Does your bike fit you or do you fit your bike? In other words, is your position on the bike based on the length of your limbs and range of motion about your joints and your riding style, or is it based on the equipment you have chosen or what came with your bike from the shop? Too often, I have found that the latter is the case. Many riders try to adapt the way they ride and the way they sit on a bike to the what the bike allows them to do, as opposed to adjusting the parts on the bike to allow them to ride in a position that is efficient, aerodynamic and allows them to avoid many overuse injuries related to long hours in the saddle. The other mistakes many riders make is worrying about the “look” of their bike or trying to match the position of their favorite pro.
Bad habits and damage … The fact of the matter is that the human body is very adaptable and will learn to work in even the worst riding position over time. There have even been some very successful cyclists who have ridden in very unorthodox positions (check out old photos of Sean Kelly). Another fact is that the damage done by a bad riding position or misaligned pedal stroke may not be noticeable for quite a long time. How often have you noticed a pain in your knee or hips that only comes on when you put in some extra miles?

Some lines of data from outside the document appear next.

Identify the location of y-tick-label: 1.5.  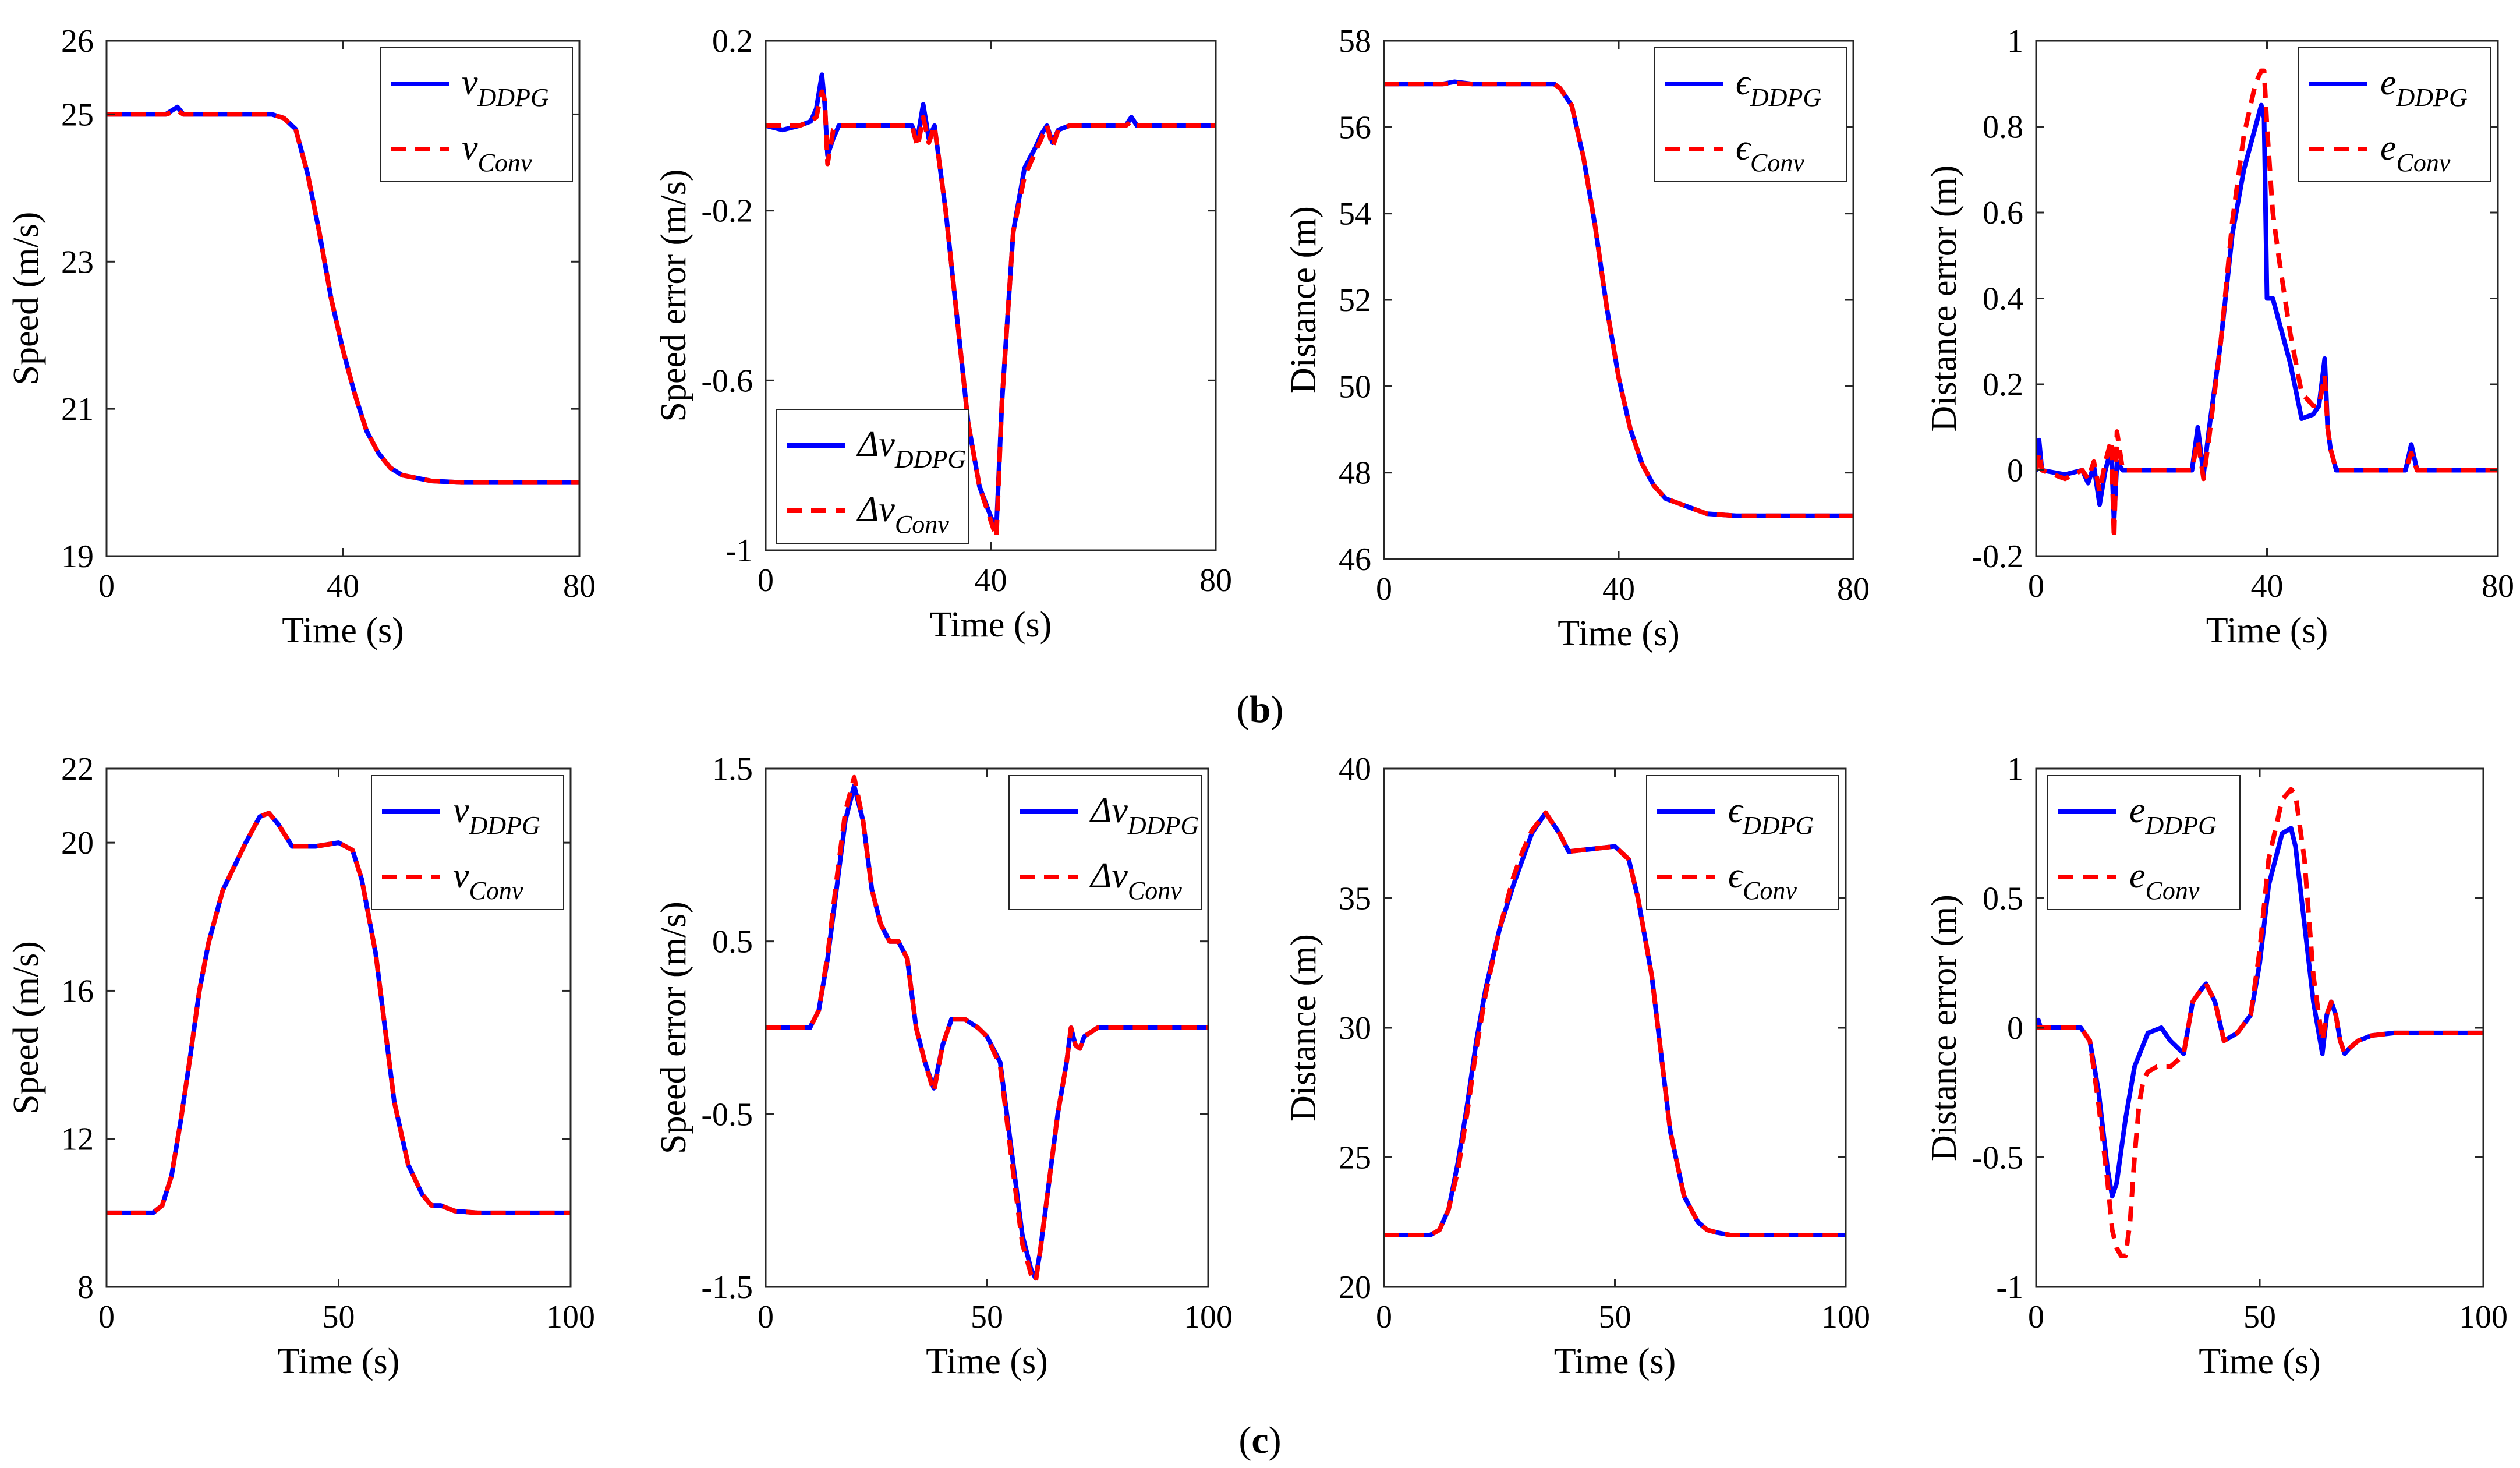
(732, 769).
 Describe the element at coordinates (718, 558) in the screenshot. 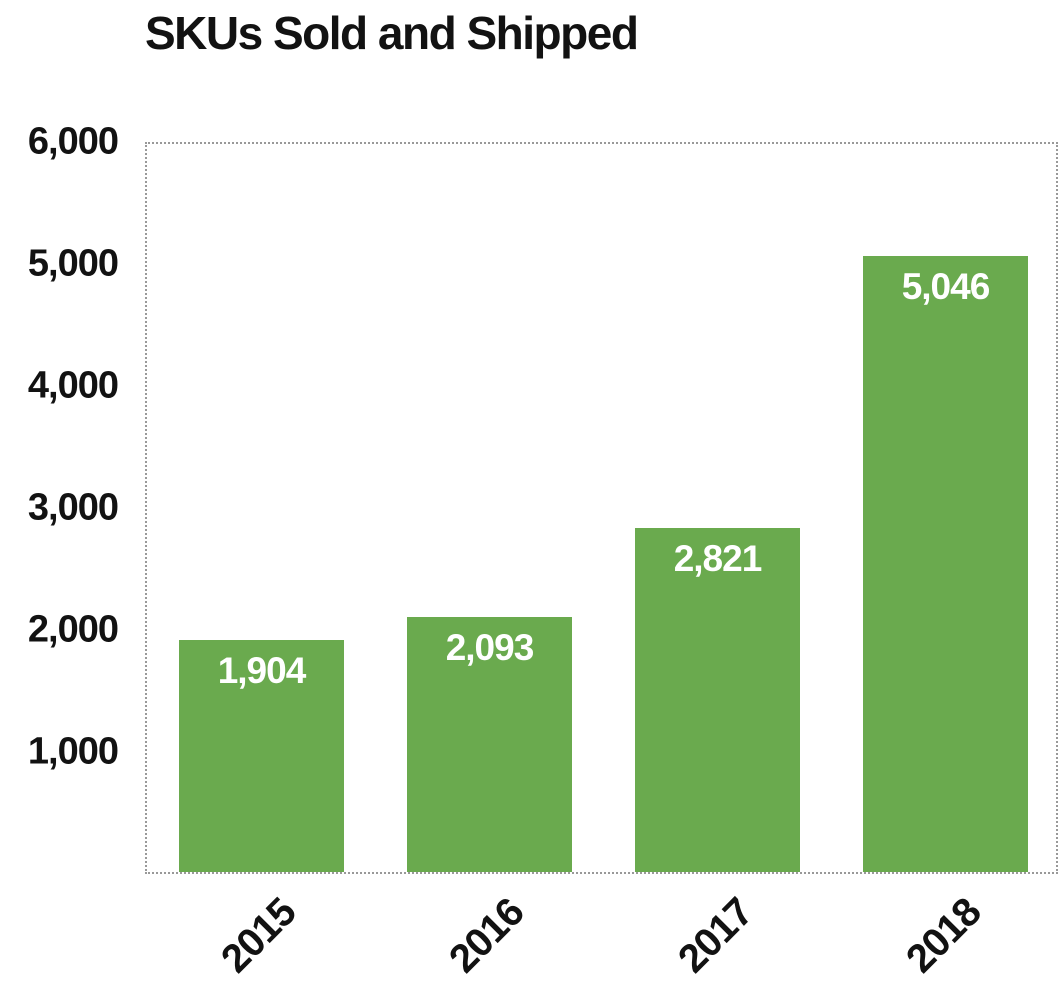

I see `bar-value-label-2017: 2,821` at that location.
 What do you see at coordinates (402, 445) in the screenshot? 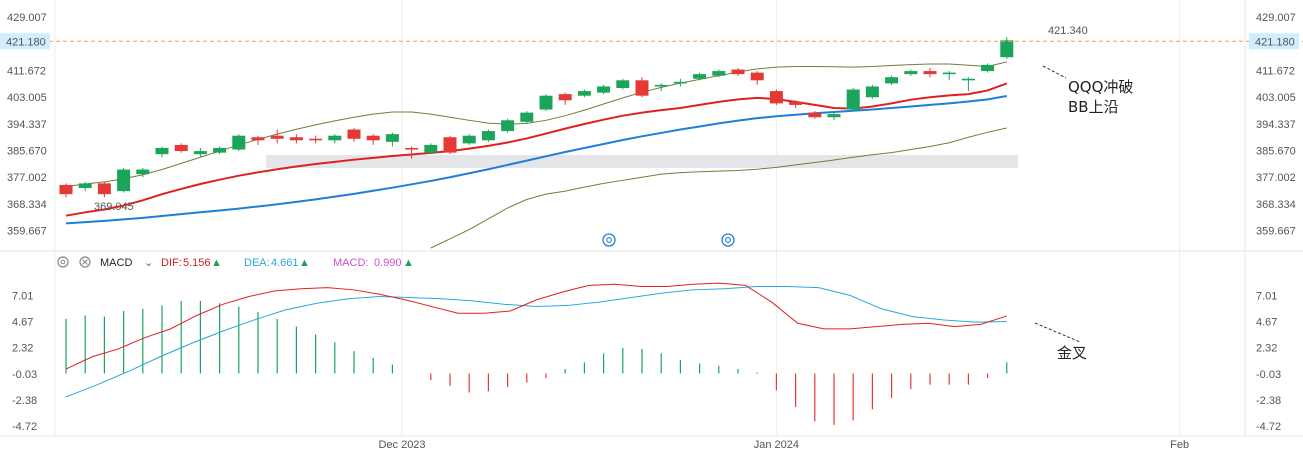
I see `x-tick-label: Dec 2023` at bounding box center [402, 445].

The goal of a good bike fit is … to set the saddle, handle bars and cleats in a position that allows you to turn the pedals efficiently and with no damage to your joints or bones and to avoid undue fatigue. When your riding position fits you, your bones can carry more of the stress of applying power to the pedals and supporting your body, and your joints can work and track within their normal range of motion.
A precision bike fit is one that is based on … the length of the bones and the position of the joints that are involved in the process of pedaling your bike. In order to get a precision bike fit, each segment of the limbs involved in the pedaling motion needs to be accurately measured. Short of using an x-ray machine, the best way of getting accurate measurements is by locating and marking anatomical landmarks that can be used to identify the position and shape of the rider’s bones and joints. Using these landmarks, the rider’s ideal position can be determined based on the size and shape of the bones and joints in the rider’s legs, hips, torso, shoulders, arms and feet, and how all these body parts can work together to pedal the bike.
More than one bike? Another challenge cyclists with more than one bike may face is how to make sure they are riding in the same position on whichever bike they choose to ride. It is important to avoid changing your riding position frequently because muscle memory is a very big component of a smooth and powerful pedal stroke. If your saddle height changes up and down and back an forth every time you ride, your muscles will be trying to pull up before your reach the bottom of the pedal stroke or push down while your foot is still on its way up. This lack of coordination can lead to injuries to the joints, muscles and other connective tissue as well as impaired performance. A good bike fit is one that can be transferred from one bike to the next while maintaining accuracy and precision. Remember that your position is your position no matter which bike you ride. What this means is that frame geometry should not have an affect on your riding position. Your butt should still be in the same place relative to your feet and hands.
The type of riding you are planning to do … should also be considered when determining your riding position. The requirements of road, mountain and time trial/triathlon riding will result in a different riding position for each style. Aerodynamics, bike handling, sprinting and climbing requirements all have an affect on your riding position.
Choices … There are many good fitting systems that use different landmarks and biomechanical measurements and calculations in order to determine the riders ideal saddle, handle bar and cleat position. When shopping around for someone to fit your bike to you, the more precision there is, and the more factors that are included in determining your position, the better. I will admit that there are probably one or two gurus in the world that could look at you and tell you exactly what needs to be changed, but the rest of us need to do some measuring to get it right.
Independent of the bike … I would recommend that you look for a system that determines your ideal riding position independent of the bike or equipment being used and look for a bike fit professional who will take into consideration other factors including riding style, biomechanical imbalances, physical differences from one limb to the next and neuromuscular issues that may not be fixed by even the most precise setup.
Challenges … Something to keep in mind if you are planning on having a professional bike fitting done is that the equipment that you currently have may not allow you to achieve your ideal riding position. The seat post or saddle may not allow for the amount of adjustment required or the top tube on your frame may not allow you to get to the ideal reach to the handlebars. The bike fitter will aim to get you in the best riding position, but it will be up to you to take their advice and make the recommended changes.
Old habits to break … Also remember that it may take a bit of time for you to adapt to the new riding position. A period of low intensity riding should always be planned for after making any changes to your riding position, especially if the changes are big. Never change your position right before an important event.
Get all you can out of your ride … Riders at every level have a good reason for having a precision bike fitting done. Riders who only get out once or twice a week will want to be sure they are getting all they can from the time they spend in the saddle and riders who compete or put in a lot of time on the road will want to be sure they are as riding as efficiently as possible while at the same time avoiding overuse injuries from even the slightest misalignment or imbalance.
Remember, your bike should fit you, not the other way around.